Set override = true to replace a built-in tool of the same name. Use
smelt.tools.unregister(name) to take it back out.
To customize how a tool appears in the transcript, extend the transcript
renderer and dispatch on block.kind == "tool" / block.name; return any
smelt.layout tree.
For tool-authoring conventions (parameter shape, summary, approval_patterns,
preflight, paths_for_workspace), the implementations under
runtime/lua/smelt/tools/
are the source of truth.
Statusline sources¶
Plugins can append segments to the statusline. The handler is called once per refresh with the current snapshot and returns one segment or a list of segments:
local statusline = require("smelt.statusline")

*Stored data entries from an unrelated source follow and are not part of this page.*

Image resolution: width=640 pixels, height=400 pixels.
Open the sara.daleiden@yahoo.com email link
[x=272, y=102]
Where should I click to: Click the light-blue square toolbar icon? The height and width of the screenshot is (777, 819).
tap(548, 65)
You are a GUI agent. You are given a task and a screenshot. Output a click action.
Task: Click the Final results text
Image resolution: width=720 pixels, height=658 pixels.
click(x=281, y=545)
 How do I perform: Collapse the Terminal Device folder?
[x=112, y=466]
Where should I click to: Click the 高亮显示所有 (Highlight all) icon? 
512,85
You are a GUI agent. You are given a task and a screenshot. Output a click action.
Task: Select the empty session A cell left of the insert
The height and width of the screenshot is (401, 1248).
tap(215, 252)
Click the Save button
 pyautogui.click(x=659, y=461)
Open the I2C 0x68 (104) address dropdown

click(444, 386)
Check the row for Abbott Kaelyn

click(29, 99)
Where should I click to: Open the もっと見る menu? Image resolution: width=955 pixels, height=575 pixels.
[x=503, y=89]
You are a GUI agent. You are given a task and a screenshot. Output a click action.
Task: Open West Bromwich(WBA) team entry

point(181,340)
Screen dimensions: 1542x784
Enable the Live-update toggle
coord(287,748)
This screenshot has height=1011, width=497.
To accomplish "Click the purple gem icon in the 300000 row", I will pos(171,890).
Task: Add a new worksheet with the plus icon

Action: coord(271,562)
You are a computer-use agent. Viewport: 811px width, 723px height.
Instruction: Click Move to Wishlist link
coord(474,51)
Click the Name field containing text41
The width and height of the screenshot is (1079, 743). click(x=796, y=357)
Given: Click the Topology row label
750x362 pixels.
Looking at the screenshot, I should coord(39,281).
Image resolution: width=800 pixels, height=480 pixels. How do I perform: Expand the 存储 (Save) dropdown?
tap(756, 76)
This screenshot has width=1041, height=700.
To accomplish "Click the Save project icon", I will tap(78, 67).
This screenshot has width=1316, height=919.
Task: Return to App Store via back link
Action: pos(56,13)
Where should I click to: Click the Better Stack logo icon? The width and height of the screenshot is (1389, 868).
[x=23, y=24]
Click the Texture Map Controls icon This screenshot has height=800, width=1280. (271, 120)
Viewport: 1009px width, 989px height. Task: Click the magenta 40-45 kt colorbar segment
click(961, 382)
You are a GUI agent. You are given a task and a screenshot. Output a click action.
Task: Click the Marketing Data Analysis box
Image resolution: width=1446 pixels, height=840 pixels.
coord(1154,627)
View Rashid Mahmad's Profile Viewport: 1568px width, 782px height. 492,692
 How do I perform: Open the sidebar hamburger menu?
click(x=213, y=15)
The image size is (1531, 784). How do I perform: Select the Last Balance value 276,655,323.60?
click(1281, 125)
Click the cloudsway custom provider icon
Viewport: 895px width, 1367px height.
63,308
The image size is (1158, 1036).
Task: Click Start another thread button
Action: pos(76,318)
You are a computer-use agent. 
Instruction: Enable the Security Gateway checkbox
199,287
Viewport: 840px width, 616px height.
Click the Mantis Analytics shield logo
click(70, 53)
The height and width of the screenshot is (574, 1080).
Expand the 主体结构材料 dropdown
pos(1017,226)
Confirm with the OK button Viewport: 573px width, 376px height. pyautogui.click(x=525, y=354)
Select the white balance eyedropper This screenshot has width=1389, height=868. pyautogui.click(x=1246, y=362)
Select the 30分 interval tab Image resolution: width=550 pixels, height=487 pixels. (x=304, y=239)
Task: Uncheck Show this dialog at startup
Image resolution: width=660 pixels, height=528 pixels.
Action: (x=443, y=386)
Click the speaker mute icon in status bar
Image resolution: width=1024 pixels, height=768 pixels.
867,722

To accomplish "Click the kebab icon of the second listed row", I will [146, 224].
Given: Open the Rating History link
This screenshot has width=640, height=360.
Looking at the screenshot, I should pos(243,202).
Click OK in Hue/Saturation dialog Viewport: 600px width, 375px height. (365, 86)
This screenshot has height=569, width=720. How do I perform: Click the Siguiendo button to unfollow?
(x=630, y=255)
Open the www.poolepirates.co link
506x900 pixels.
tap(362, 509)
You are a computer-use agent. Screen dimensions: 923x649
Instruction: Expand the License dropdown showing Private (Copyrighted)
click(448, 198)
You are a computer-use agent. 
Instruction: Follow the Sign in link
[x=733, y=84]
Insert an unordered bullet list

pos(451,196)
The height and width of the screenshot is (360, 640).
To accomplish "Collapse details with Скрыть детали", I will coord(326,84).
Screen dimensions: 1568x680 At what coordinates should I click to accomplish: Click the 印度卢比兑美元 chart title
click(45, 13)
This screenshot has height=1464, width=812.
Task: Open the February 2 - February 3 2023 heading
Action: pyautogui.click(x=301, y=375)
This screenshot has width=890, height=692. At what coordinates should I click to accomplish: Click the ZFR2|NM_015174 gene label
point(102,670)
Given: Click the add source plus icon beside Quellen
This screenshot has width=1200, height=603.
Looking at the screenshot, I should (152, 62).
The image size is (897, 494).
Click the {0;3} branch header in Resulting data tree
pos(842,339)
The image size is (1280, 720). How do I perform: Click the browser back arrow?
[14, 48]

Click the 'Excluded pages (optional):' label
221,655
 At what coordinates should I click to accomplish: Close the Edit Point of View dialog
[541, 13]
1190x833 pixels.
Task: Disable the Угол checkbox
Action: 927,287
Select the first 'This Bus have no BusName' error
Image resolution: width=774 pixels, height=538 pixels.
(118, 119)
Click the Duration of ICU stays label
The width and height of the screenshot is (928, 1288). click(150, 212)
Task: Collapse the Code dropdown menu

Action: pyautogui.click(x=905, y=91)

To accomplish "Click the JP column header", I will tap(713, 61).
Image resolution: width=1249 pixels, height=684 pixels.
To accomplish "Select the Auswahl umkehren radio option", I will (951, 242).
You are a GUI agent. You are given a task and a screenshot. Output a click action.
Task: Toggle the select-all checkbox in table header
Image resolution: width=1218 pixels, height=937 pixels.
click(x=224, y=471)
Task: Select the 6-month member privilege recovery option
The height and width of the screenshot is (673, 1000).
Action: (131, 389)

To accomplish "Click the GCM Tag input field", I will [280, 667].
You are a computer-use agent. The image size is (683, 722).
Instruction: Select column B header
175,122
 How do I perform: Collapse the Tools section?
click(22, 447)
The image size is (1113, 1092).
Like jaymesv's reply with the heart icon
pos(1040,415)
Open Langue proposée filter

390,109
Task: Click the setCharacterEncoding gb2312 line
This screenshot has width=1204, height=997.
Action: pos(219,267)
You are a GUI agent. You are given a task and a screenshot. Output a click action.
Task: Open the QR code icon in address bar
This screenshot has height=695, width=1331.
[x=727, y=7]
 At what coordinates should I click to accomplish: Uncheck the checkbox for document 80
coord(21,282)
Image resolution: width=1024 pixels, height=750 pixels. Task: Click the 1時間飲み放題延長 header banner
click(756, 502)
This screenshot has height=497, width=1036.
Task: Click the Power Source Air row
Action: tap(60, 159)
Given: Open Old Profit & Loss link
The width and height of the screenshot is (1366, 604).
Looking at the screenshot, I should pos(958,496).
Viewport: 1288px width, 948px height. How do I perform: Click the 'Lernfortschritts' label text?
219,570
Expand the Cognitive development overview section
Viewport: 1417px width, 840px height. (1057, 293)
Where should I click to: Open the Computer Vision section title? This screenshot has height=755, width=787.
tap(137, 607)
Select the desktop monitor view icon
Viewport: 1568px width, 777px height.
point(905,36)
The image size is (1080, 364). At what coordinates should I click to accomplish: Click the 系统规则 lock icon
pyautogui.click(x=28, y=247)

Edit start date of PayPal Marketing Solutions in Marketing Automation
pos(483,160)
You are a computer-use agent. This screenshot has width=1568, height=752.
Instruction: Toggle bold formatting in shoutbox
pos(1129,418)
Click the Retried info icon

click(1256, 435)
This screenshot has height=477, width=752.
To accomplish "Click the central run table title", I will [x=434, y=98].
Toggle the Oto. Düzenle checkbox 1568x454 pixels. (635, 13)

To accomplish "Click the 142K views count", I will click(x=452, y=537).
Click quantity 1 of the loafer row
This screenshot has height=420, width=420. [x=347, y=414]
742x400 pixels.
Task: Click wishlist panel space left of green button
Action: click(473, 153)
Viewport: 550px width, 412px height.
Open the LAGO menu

statusline.add("clock", function()
return { {
text = os.date(" %H:%M "),
style = { fg = { ansi = 245 } },
priority = 2,
align_right = true,
} }
end)
statusline.remove(name) removes it. Built-in segments (slug, vim mode, agent
mode, running processes, permission state, and cursor position) keep rendering
alongside whatever you add.
String-literal aliases¶
String parameters typed as smelt.<namespace>.<Name> accept a closed set of
labels. The IDE shows them in autocomplete and rejects typos. Closed aliases
require canonical names only: smelt.vim.set_mode("normal") works,
smelt.vim.set_mode("n") does not (short forms "n", "i", "v", "V", and
PascalCase variants like "Insert" are not accepted). Open aliases (e.g.
smelt.signal.Name) keep accepting
any string and just expose well-known names as completion hints.